A tyrant called Immortan Joe now controls the limited water supply and he’s not eager to share: “Do not become addicted to water,” is his charming advice to his subjects. Joe, a carbuncled, decrepit monster played by original cast member Hugh Keays-Byrne, has a pretty neat solution to the H2O crisis, if your idea of “neat” is a room full of corpulent pregnant ladies hooked up to milking machines. He also has his very own harem of “wives” whose job is to bear his children (fronted by Rosie Huntington-Whiteley, they look like models attending the world’s worst casting session). The wives don’t like this set up, and with the help of Charlize Theron’s Furiosa, escape on a train-like 18-wheeler “war rig”.
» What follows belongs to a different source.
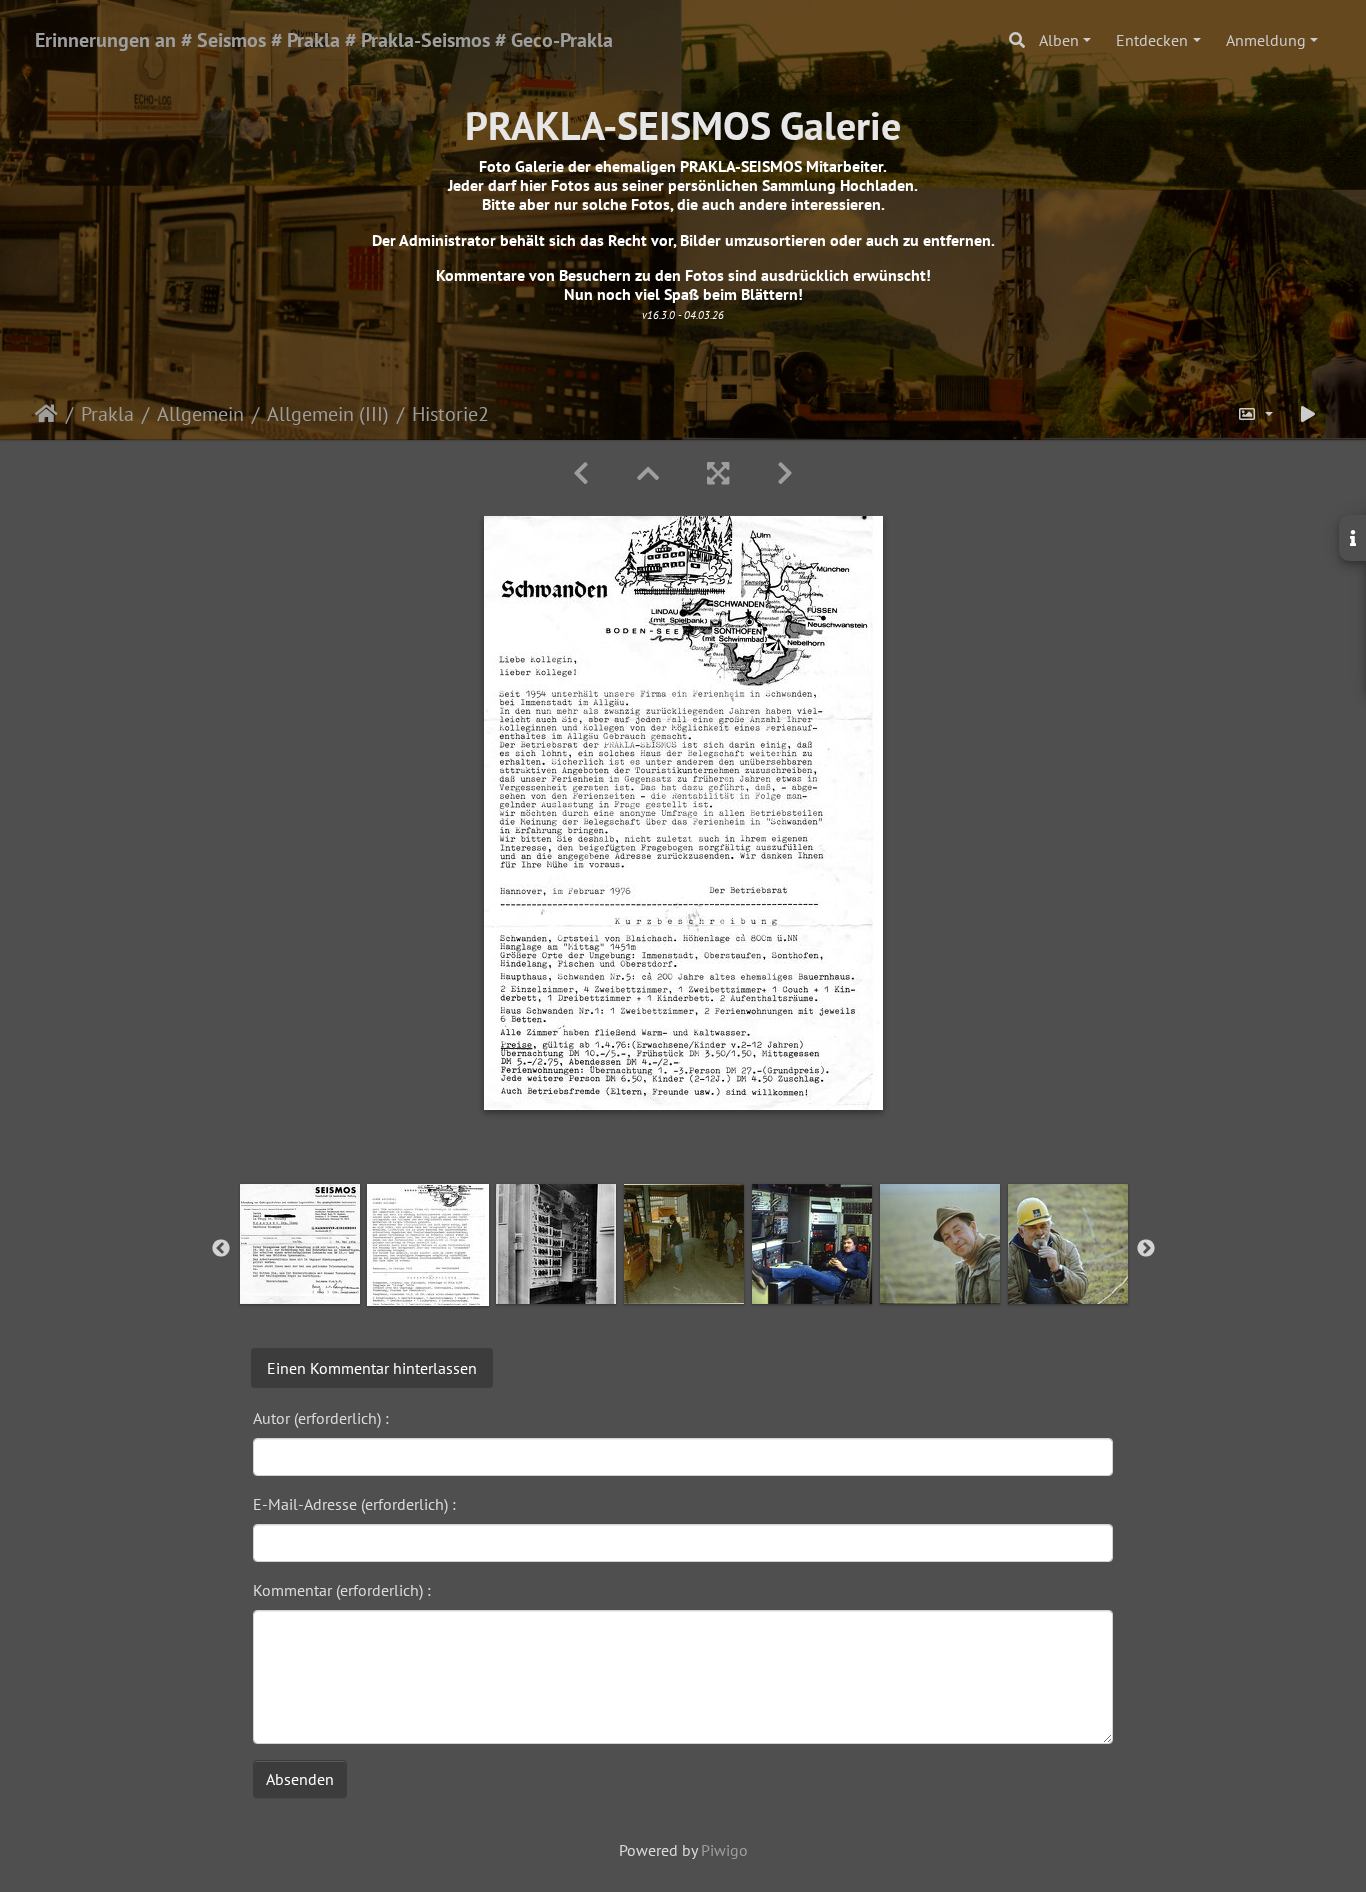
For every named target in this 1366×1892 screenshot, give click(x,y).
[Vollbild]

The rest of the movie is essentially one long car chase across the unforgiving, sepia outback; thousands of inexplicably shaven young men, hopped up on spray-paint, drive fantastical cars at breakneck speed straight through the laws of physics. One vehicle creaks under the weight of dozens of amps, a guitarist chained atop them like a gruesome marionette playing what sounds like the strangled opening riff to a Deftones song. And the guitar spurts fire. Because that’s the kind of film this is. Max – played by a perpetually unimpressed Tom Hardy – is introduced to the chase as a “mobile blood-bank”, manacled to the front of a car while he’s slowly exsanguinated. Even in moments of relative peace, characters casually leap under moving vehicles to carry out routine maintenance; these guys are hardcore.
The effortlessly concise script elevates Fury Road above pure spectacle, never attempting to over-explain the mayhem that rages through the film like a tornado. Theron and Hardy do a brilliant job of conveying the despair of all humanity in the occasional eye contact they manage to catch in-between the explosions and death and horror.
Visually there are elements of Zack Snyder’s 300 and the steampunk lunacy of David Lynch’s Dune, but for the most part Miller’s vision is big, bad and mad enough to ensure his masterpiece – and that’s what Fury Road is – is like nothing we’ve seen before.